## TASK BRIEF
Could you copy every entry exactly, dropping the pictures?

## PROVIDED DATA
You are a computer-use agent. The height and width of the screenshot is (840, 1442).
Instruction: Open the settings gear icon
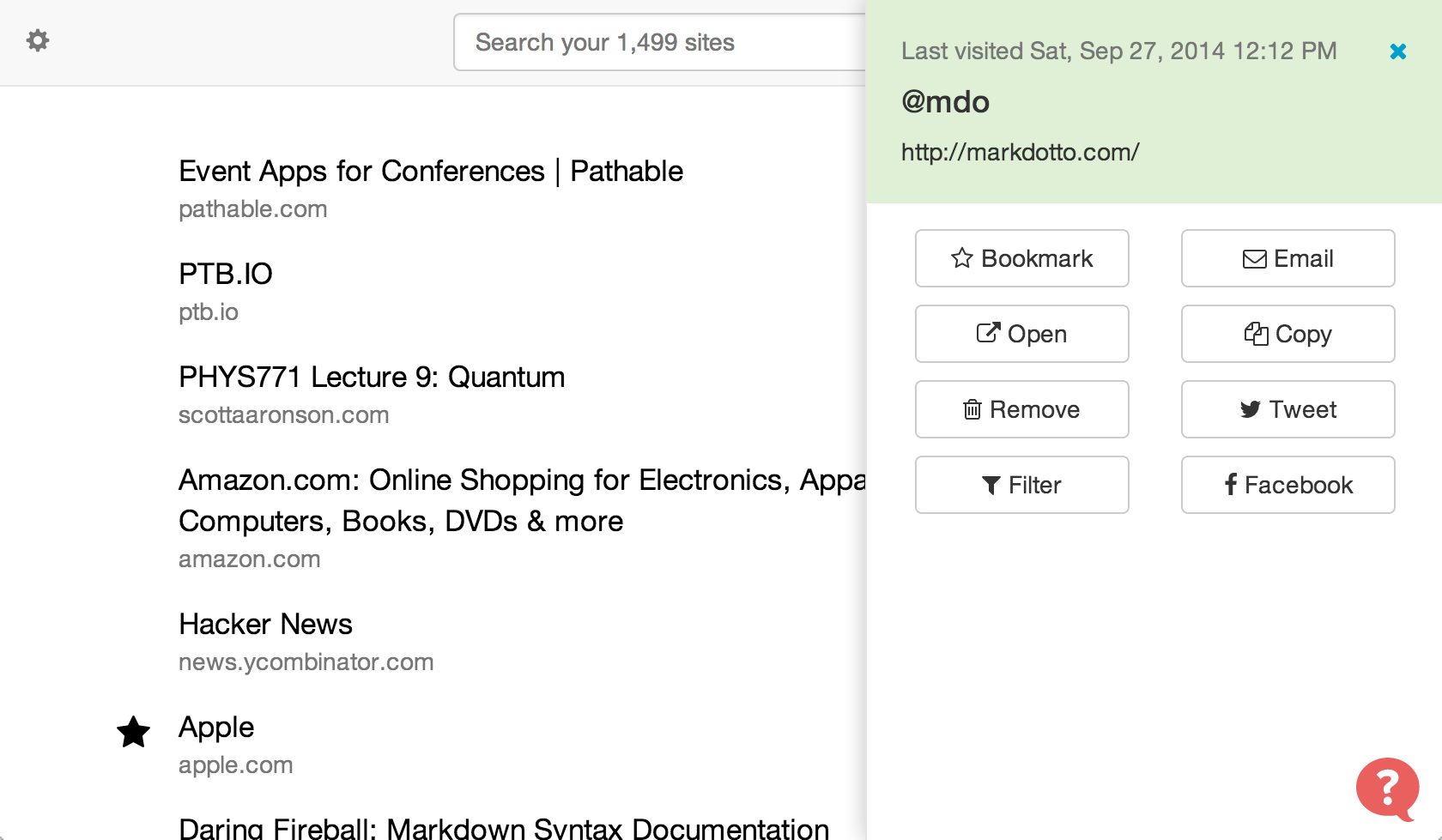pyautogui.click(x=38, y=40)
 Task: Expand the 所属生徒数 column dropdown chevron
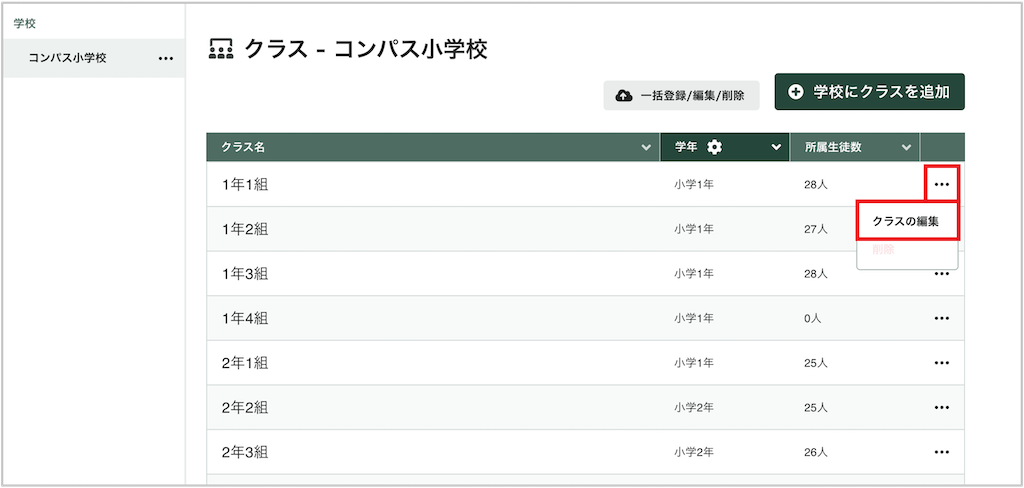(906, 148)
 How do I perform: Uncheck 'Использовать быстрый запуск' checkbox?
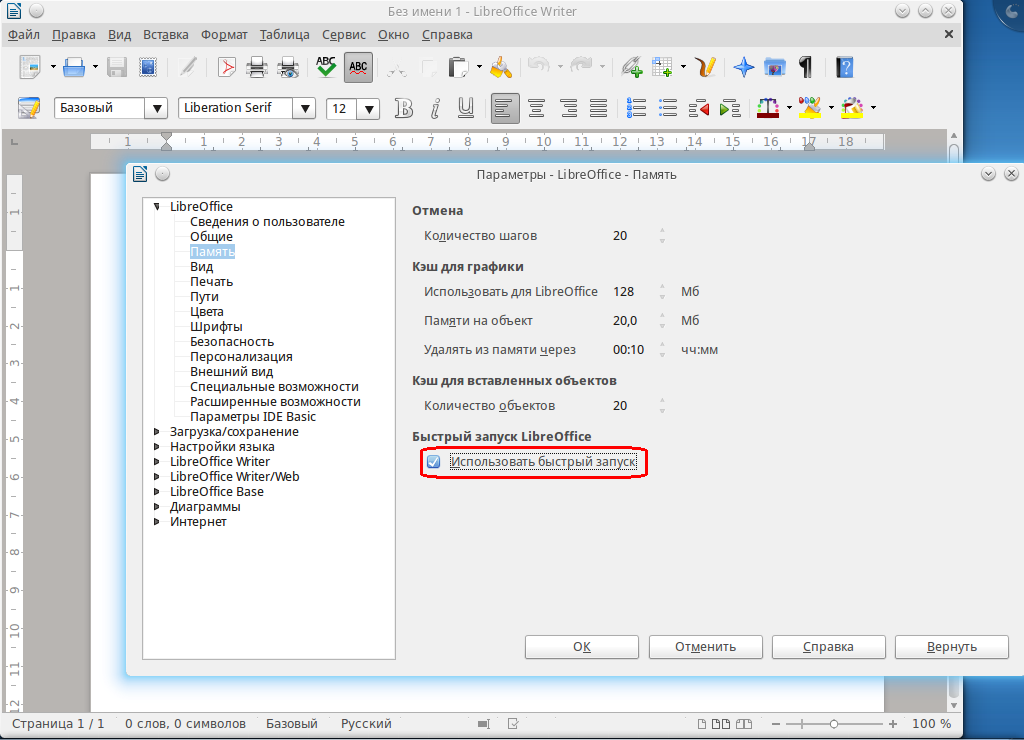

## PROBLEM SOLUTION
You are a computer-use agent. The height and width of the screenshot is (840, 1442).
Instruction: Open the settings gear icon
pyautogui.click(x=38, y=40)
 Task: Expand the 所属生徒数 column dropdown chevron
(906, 148)
 How do I perform: Uncheck 'Использовать быстрый запуск' checkbox?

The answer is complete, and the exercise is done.